Paulo Garcia, ao lado do irmão Fernando, na ELENKO Sports

Em 23 de outubro de 2020, o cartola corinthiano Paulo Garcia, após décadas de resistência, transformou a Kalunga, empresa familiar do ramo de papelaria, em S/A, objetivando salvá-la da derrocada através de captação de valores em lançamento de IPO.

O sonho é arrecadar R$ 1 bilhão, no mínimo, com a venda de ações.

Paralelamente, Garcia acompanhava os negócios milionários do irmão, Fernando, no Corinthians.

Há quem desconfie que esse rendimento estaria ajudando a Kalunga a se manter no mercado.

Sem alarde, menos de dois meses depois, no dia 03 de dezembro de 2020, Paulo Garcia renunciou à Presidência da empresa.

Suspeita-se que a surpreendente decisão se deu porque a presença constante do nome do conselheiro alvinegro na mídia, atrelado às peripécias do irmão no submundo da bola – algumas objetos de inquéritos policiais – dificultaria a IPO.

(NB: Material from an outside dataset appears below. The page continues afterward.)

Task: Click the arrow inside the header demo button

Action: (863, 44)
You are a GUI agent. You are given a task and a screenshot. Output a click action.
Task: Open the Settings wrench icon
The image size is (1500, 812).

No mesmo mês, Garcia renunciou à disputa da presidência no Corinthians, também como plano, tudo indica, de sair do noticiário e salvar a Kalunga.

No dia 04 de dezembro de 2020, um dia após a renúncia do então presidente, a Kalunga protocolou nova tentativa de IPO, que, meses depois, não prosperou.

O mercado percebeu a manobra quando a empresa empossou José Roberto Menezes Garcia, irmão do cartola, como novo mandatário e realocou Paulo Garcia na condição de Presidente do Conselho de Administração (na mesma data da renúncia):

Os números da Kalunga, segundo recentes balanços, também são fatores complicadores para estimular investidores.

O Capital Social declarado é de apenas R$ 8 milhões.

A dívida, de 2017 até 2020 (os resultados de 2021 ainda não foram divulgados), vem crescendo assustadoramente e já corresponde a 92 vezes o valor da empresa, conforme escalada a seguir:

  • 2017: R$ 490,7 milhões
  • 2018: R$ 563,6 milhões
  • 2019: R$ 611,3 milhões
  • 2020: R$ 738,6 milhões

Em janeiro de 2021, Paulo Garcia tentou reduzir, contabilmente (artificialmente), a pendência, utilizando-se de outra empresa da família, a Spiral.

A manobra, diagnosticada rapidamente, foi mal vista pelo mercado.

Flávio Adauto, Paulo Garcia e Emerson Piovesan

Noutra decisão suspeita, a Kalunga nomeou, na mesma data da renuncia de Paulo Garcia, o contador Emerson Piovesan na condição de membro do Comitê de Auditoria, ou seja, com a obrigação, em tese, de se manter independente dos donos da empresa.

Basta busca simples no Google para verificar a ligação umbilical do auditor com Paulo Garcia, de quem já foi até candidato a vice-presidente do Corinthians, além de ter sido indicado, pelo ‘patrão’, à recente diretoria financeira do alvinegro.

Informações de mercado garantem que a Kalunga, diante dos números ainda a serem apresentados no balanço de 2021, desistiu de tentar a IPO em 2022, para, talvez, retomar a iniciativa em 2023.

Em mantendo manobras suspeitas de administração, além de números tão ruins, não será tarefa das mais fáceis.

Razão pela qual se faz necessária vigilância redobrada no Corinthians, local que costuma servir como tábua de salvação aos interesses de empresários em dificuldades semelhantes.